Two quick illustrations:
China, the world’s manufacturing center (~30% of global manufacturing), has grown its electricity generation capacity at a compound annual growth rate of ~8.5% since 2000. In 2024 alone, it added more renewable energy capacity (in 1 year) than the entire installed renewable power capacity of the United States.
TSMC, the world’s primary supplier of cutting-edge AI chips (~90% market share), is projected to consume ~12% of Taiwan’s total power generation by the end of 2025. TSMC contributes about ~8% of Taiwan’s GDP.
Today, most AI infrastructure projects face supply constraints: chips, land, data center shells, networking parts, etc…
But the constraint that overwhelms all others is power.
Power dictates winners in AI
The U.S. has had roughly stagnant power generation capacity for the last two decades. Like much of America’s aging infrastructure, power transmission capacity upgrades have been behind schedule for roughly the same amount of time.
Reading between the lines of the recent NVIDIA/OpenAI and AMD/OpenAI deals, GWs of data centers require GWs of new power generation capacity.
This is the most revealing tell:
NVIDIA: To support the partnership, NVIDIA intends to invest up to $100 billion in OpenAI progressively as each gigawatt is deployed.
AMD: The first tranche vests with the initial 1 gigawatt deployment, with additional tranches vesting as purchases scale up to 6 gigawatts.
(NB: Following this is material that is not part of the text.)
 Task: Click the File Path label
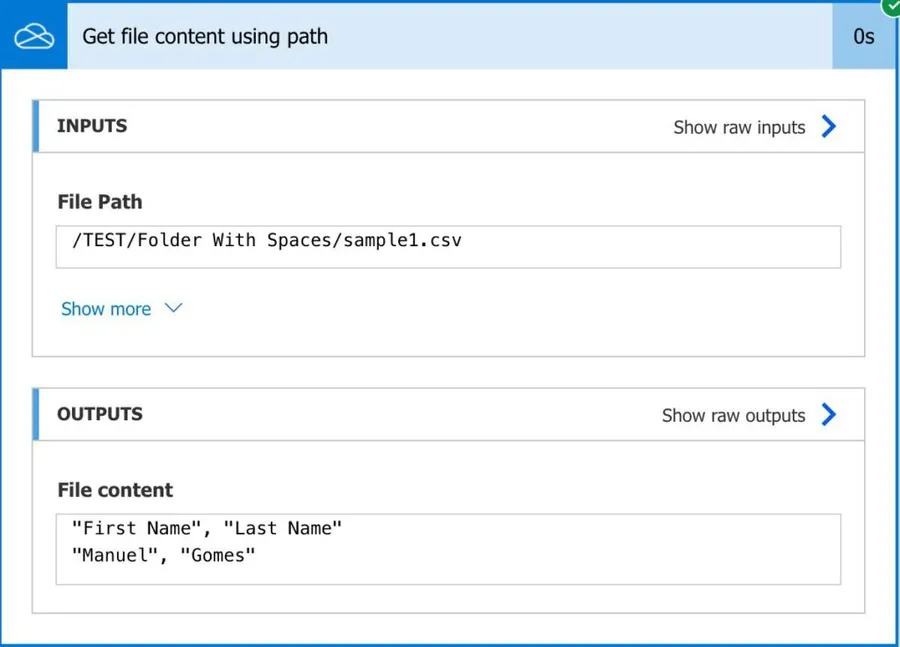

The mutually agreed-upon benchmark for progress is to bring GWs of AI data centers online. Therefore, if we track inference as a measure of AI progress, then tracking power usage will be a major determinant of success.
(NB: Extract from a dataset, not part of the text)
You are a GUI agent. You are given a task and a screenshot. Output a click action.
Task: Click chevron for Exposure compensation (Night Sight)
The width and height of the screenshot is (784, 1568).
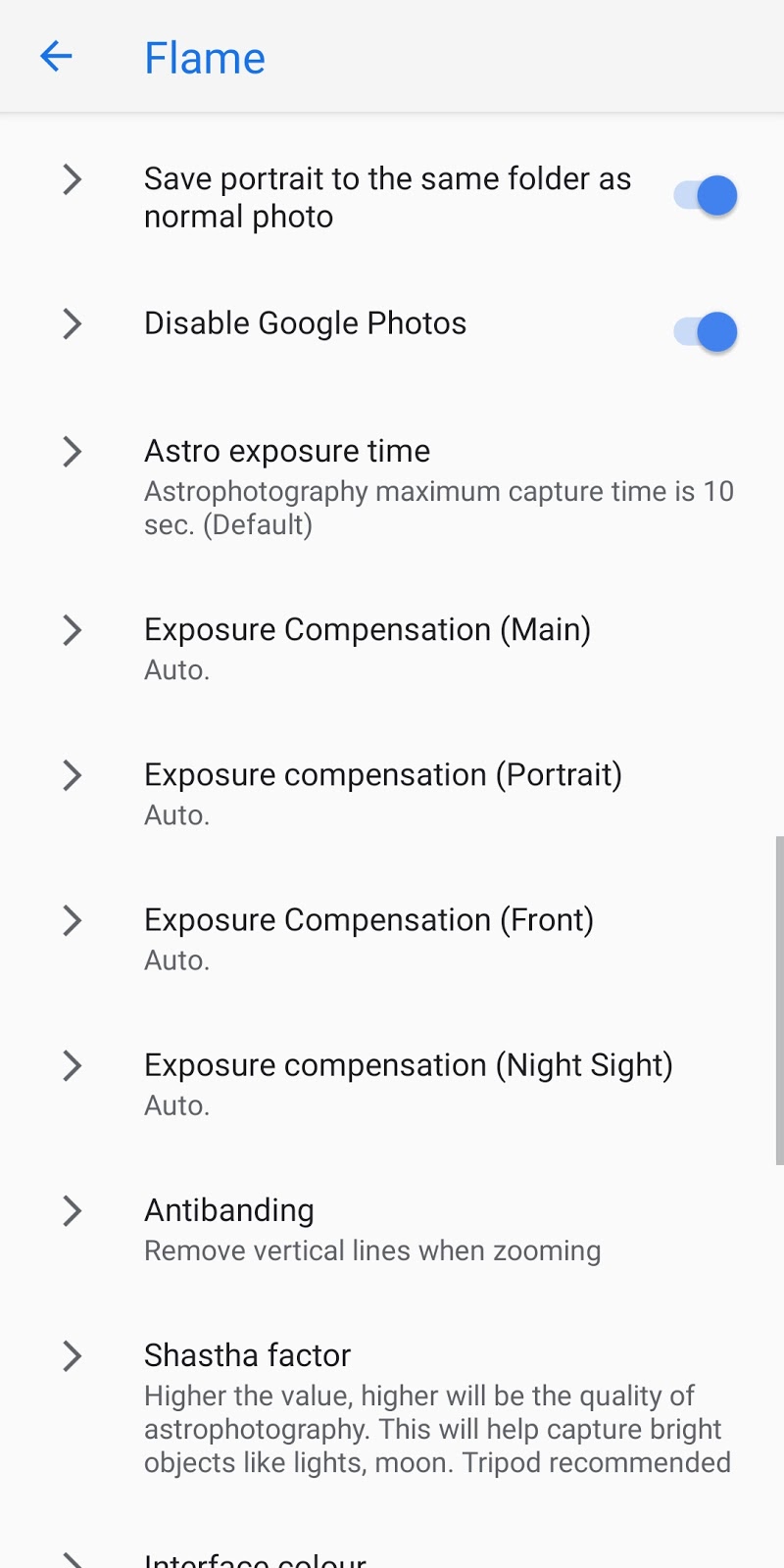pyautogui.click(x=72, y=1065)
Over all time horizons—the short term (today), the medium term (2-4 years), and the long term (5-10 years)—the story will be the same1.
Power unlocks compute. Compute unlocks AI. AI unlocks intelligence.
Smil’s insights still stand in the era of AI.
How does the world really work? Energy.
Foundry details missing: Samsung/SK & NVIDIA/Intel
OpenAI is planning to add ~20GW of data centers over the next decade. Sam Altman blogged about adding ~1GW every week as a longer term goal.
Today, the cost of AI chips makes up ~50-80% of the total cost of ownership of a new AI data center.
With OpenAI opening a dual-sourcing approach to its supply of AI chips (making deals with both NVIDIA and AMD), the question remains of how TSMC will be able to absorb all of the demand from the chipmakers.
Most advanced AI chip manufacturing is done by TSMC. TSMC produces bleeding edge chips for NVIDIA, AMD, Apple, and Google, the supply is already earmarked.
New fabs take around 19-38 months (~19 months in Taiwan, ~38 months in the U.S.) to be built. Supply will take time to come online.
Samsung is the closest competitor with fabs in Korea and the U.S. (soon to come online) capable of manufacturing bleeding edge chips.
So the final puzzle piece:
Which of the remaining foundries (TSMC, Samsung, or Intel) will attempt to pick up the gap in supply. How quickly can they ramp up production?
Who is going to guarantee their demand if the price of chips fall through the roof (due to increase in market supply)?